E così a Renzi – e ai renziani – inevitabilmente piace assai nonostante nel 2009 sia stata portavoce dei comitati a sostegno della candidatura del dalemiano Michele Ventura. La Boschi diventa consigliera giuridica di Renzi – che nel frattempo ha inaugurato la stagione delle Leopolde invocando ’rottamazioni’ della vecchia politica diessina e si è preso pure la poltrona di segretario del Pd – e inizia a scalare anche lei.

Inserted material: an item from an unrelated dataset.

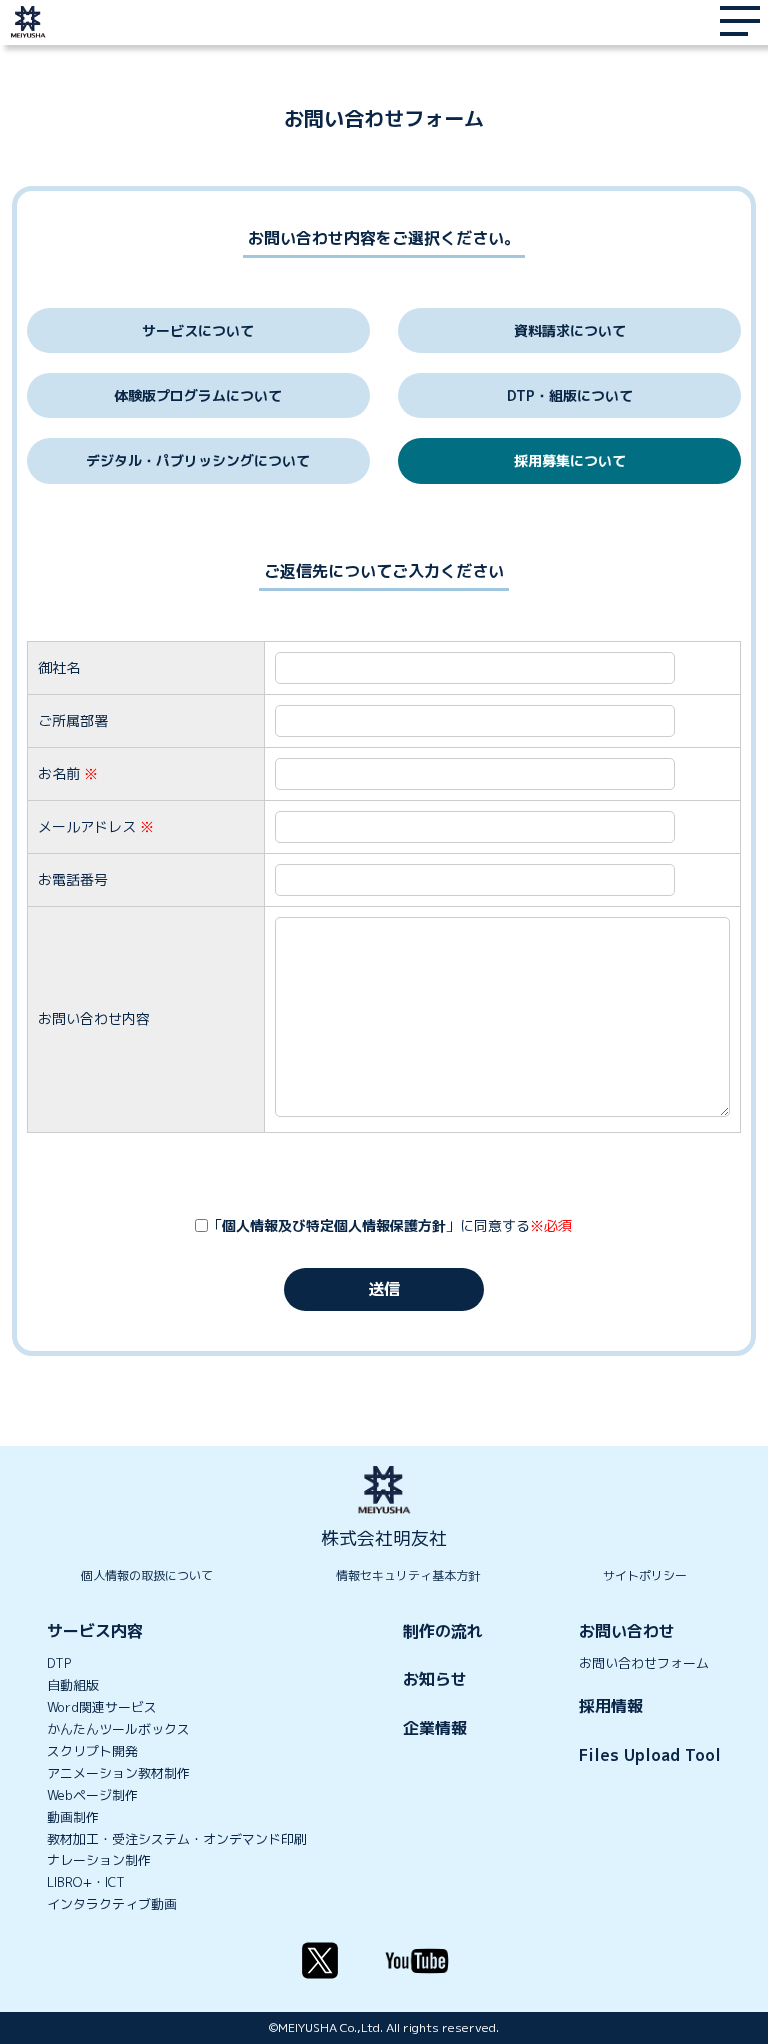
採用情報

È la primavera del 2014 quando il Giglio Magico sboccia con tutta la potenza e diventa il fiore del potere italiano. Renzi con il motore che gira a mille sorpassa tutti curva dopo curva e – appena sente che i pistoni romani si stanno inceppando – dice al premier in picchiata Enrico Letta di "stare sereno" e poi schiaccia il pedale al massimo e riceve l’incarico di formare il nuovo governo. È il trionfo del ragazzo d’oro di Rignano. Mentre in Italia spuntano renziani ovunque, la Boschi diventa ministro delle Riforme, Lotti sottosegretario alla presidenza del Consiglio, Bonifazi tesoriere del Pd. A Palazzo Chigi la C aspirata va di moda come il Ciclone di Pieraccioni nel 1996 e Renzi fa e disfa. La Boschi e Lotti, che inizia a fare il ’sottomarino’ di Palazzo Chigi e diventa confidente di ogni big, crescono ancora ma cominciano pure a non sopportarsi granché. Renzi si limita a gestire i ’problemucci’ e continua l’ascesa. Ma i cocci di vetro sotto i suoi piedi sono in agguato. Alla fine del 2015 scoppia il caso Banca Etruria, tra il premier e la Boschi i nervi iniziano a tendersi. Renzi non molla ma nel 2016 perde il referendum e sbatte contro il muro. I renziani si sfaldano, vivacchiano, ognuno inizia a correre per conto suo nonostante una formale intesa che perde però le sue maschere quando Renzi prima non si straccia le vesti per difendere pubblicamente Luca finito nel frullatore Consip e poi, con Boschi e Bonifazi, strappa e fonda Italia Viva prendendo la strada opposta di Luca che si batte per l’unità del Pd. Nessun veleno pubblico ("Non parlerò mai male di Luca"), tanti siluri silenziosi. Ma d’altronde questa è sempre stata una storia sottotraccia.